Recipe creators are paid a flat fee and retain full ownership of the recipe, unlike winners of the more well-known Samuel Adams’ LongShot Homebrew competition, where grand prize winners are given $5,000 but have to turn over their recipe to Boston Beer Company.
“I wanted to make a way for someone who was really passionate about homebrewing to share what they love doing with a larger audience,” said Claude Burns, founder and CEO of Noble Brewer.
The company began selling private label offerings last march, just 10 months after securing $500,000 in start up capital from private investors as well as a small business loan from ODBC Small Business Finance, a local community development group.
Noble Brewer products are currently sold exclusively through the company’s own website via one-time purchases and direct-delivery subscriptions. Members can receive quarterly shipments that include four different beers, tasting notes, and profiles of each homebrewer — a standard 4-pack of 22 oz. bottles runs about $36 for subscribers and $52 for non-members.
Although Noble Brewer only produced 250 barrels of beer last year, the company is hoping to double production and grow its user base in 2016, Burns said. Noble Brewer also plans to launch a new digital platform that gives consumers more influence over the beers being made while simultaneously transitioning the company into a pre-order business model.
“The piece that we want to focus on, going forward, is really more a of crowdsource-based model of which beers should be produced,” he said.
Similar to the subscriber-led brewing program at Wisconsin’s MobCraft Beer, which makes custom craft beers based on user-submitted recipes, Noble Brewer’s members will be able to learn about, review and select submitted recipes, which will only be produced if enough orders are received.
And while Burns wants Noble Brewer to continue growing its community of featured homebrewers, he ultimately wants to collaborate with commercial breweries on unique offerings that his users help create.
“The craft beer industry is kind of blowing up as a whole with everyone doing everything the same ways,” he said, “Beer has been sold in the same way essentially since Prohibition.”
Burns is hopeful that the new platform will establish Noble Brewer as an e-retailer, giving beer aficionados “more of a say” in what their favorite breweries produce along the way. At the same time, breweries could utilize the site as a marketing tool and share stories directly with consumers rather than relying on wholesalers and retailers to relay the message.
“What we want to do is use technology and digital infrastructure to connect people,” he said, explaining that this kind of sales-based digital interaction between brewers and consumers would allow companies to communicate “in a more robust way.”
Burns believes that the relatively recent digital media boom presented massive growth opportunities for “industries that weren’t being disrupted,” and thinks digitally-focussed companies, like Noble Brewer, could fundamentally “change the dynamics” of U.S. craft beer sales in the years to come.

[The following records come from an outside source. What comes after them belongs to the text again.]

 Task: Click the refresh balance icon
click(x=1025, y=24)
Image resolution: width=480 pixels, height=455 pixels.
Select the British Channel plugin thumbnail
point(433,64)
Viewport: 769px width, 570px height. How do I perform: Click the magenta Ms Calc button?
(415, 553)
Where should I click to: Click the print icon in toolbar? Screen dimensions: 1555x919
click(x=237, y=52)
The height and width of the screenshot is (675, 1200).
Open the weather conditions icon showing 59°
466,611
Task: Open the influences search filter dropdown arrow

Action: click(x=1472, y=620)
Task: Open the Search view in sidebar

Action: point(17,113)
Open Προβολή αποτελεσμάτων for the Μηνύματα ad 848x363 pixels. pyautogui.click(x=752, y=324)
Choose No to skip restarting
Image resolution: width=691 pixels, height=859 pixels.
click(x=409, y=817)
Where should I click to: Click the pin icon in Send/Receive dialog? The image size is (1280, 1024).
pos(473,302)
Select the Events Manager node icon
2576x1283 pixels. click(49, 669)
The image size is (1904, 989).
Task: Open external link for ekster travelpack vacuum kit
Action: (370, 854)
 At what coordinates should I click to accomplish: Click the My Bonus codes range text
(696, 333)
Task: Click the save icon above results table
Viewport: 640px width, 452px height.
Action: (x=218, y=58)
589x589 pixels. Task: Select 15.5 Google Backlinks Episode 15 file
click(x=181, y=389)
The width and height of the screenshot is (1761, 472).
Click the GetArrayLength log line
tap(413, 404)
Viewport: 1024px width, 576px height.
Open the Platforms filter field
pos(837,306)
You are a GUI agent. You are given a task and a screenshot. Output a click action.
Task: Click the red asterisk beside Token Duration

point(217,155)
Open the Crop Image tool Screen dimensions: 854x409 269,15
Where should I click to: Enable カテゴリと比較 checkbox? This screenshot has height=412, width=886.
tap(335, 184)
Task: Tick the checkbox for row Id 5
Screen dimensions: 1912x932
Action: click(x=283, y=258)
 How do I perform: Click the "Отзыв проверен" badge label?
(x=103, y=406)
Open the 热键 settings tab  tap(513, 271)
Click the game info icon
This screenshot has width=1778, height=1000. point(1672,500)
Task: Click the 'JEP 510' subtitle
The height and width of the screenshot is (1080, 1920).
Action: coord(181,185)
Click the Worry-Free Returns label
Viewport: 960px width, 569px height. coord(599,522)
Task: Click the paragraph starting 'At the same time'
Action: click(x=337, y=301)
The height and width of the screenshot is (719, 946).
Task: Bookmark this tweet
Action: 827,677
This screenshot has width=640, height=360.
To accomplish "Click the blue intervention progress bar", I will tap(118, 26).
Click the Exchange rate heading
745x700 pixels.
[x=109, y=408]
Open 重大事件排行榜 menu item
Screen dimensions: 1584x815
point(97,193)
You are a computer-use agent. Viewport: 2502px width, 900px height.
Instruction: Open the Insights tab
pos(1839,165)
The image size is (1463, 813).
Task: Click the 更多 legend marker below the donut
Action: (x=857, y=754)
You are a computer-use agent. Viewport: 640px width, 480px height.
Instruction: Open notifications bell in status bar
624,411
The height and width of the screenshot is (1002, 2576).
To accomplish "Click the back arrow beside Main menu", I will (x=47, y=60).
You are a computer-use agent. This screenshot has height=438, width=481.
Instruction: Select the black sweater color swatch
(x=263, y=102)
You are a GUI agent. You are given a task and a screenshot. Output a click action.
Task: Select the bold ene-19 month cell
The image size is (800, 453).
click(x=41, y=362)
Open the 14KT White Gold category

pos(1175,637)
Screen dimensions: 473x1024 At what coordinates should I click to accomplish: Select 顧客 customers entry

But with less than a year of active production under its belt, Noble Brewer is still very much a startup. And while a hybrid crowdsourced, contract brewed, private label, beer of the month e-retailer business model feels somewhat unfocused, that’s not terribly unusual for a new company still searching for an identity — American Express used to deliver mail and Samsung used to sell seafood.
“A lot of it, to be honest, is just seeing how it goes,” Burns said.